◆ What the task requires: Tally the lines in the items below that contain the string "height", with case counting, and reply with the number alone.

◆ Records to process:
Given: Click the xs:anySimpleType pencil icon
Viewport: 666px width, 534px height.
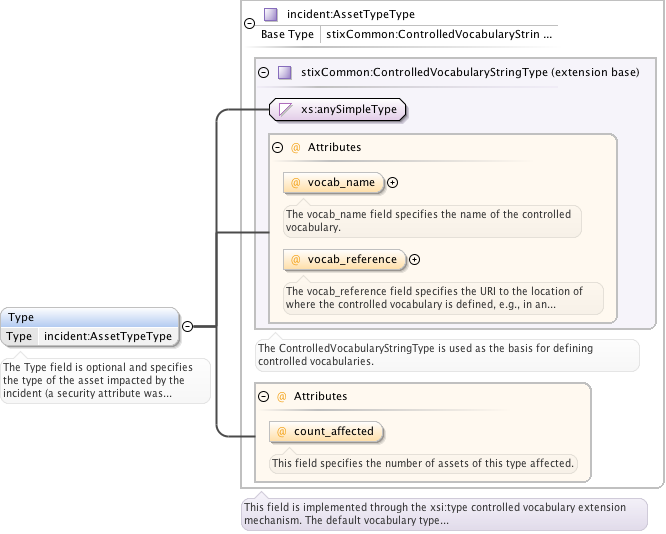Looking at the screenshot, I should [285, 109].

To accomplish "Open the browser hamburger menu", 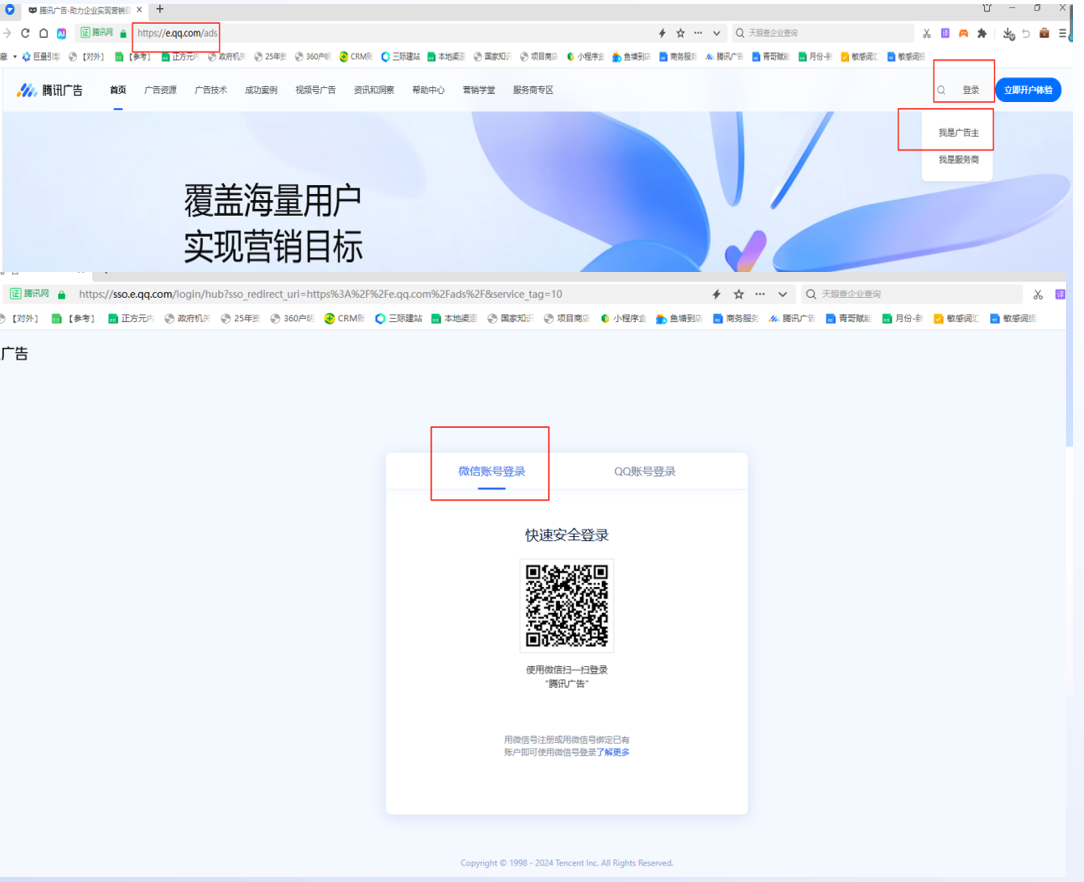I will tap(1063, 33).
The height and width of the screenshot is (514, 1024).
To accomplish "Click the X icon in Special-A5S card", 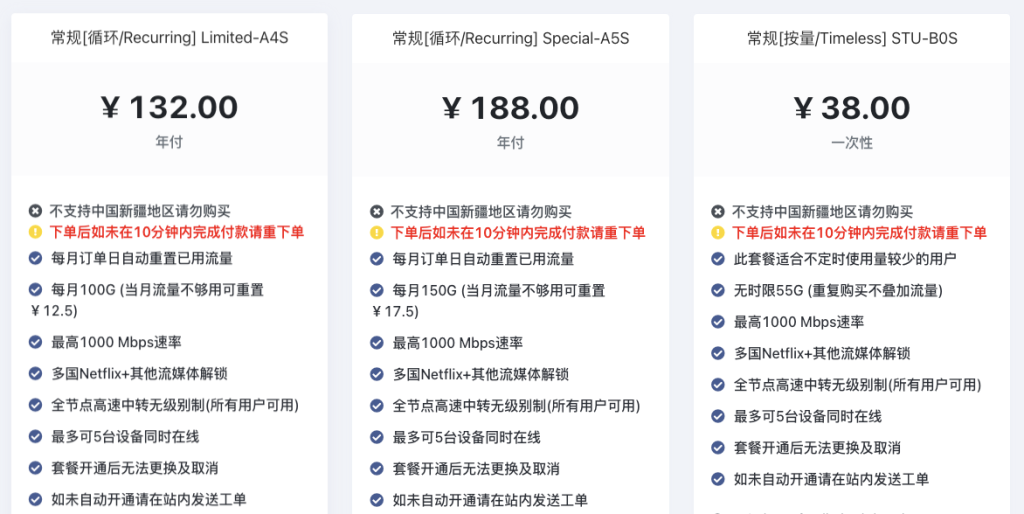I will [376, 212].
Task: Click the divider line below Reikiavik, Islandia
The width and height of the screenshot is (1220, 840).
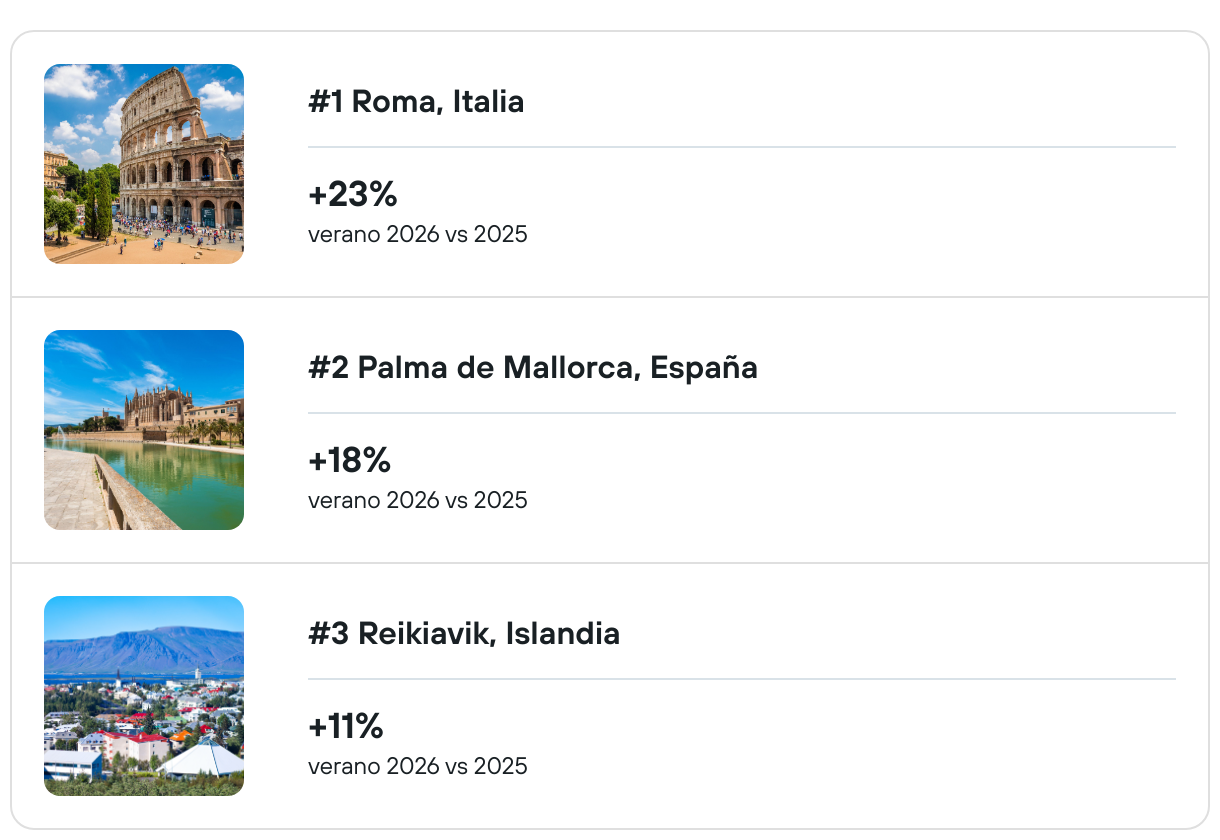Action: coord(741,679)
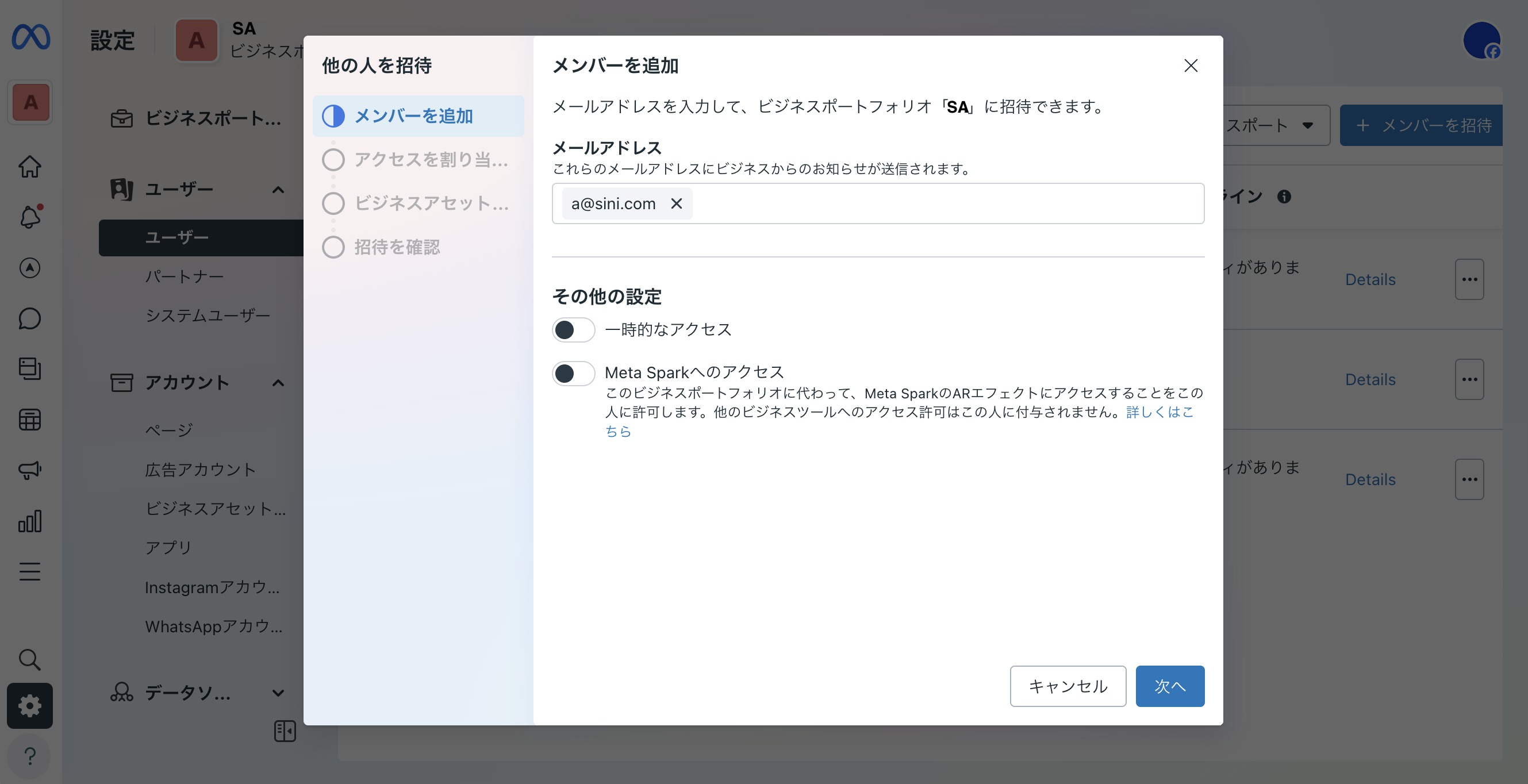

◆ Solution for this exercise: 3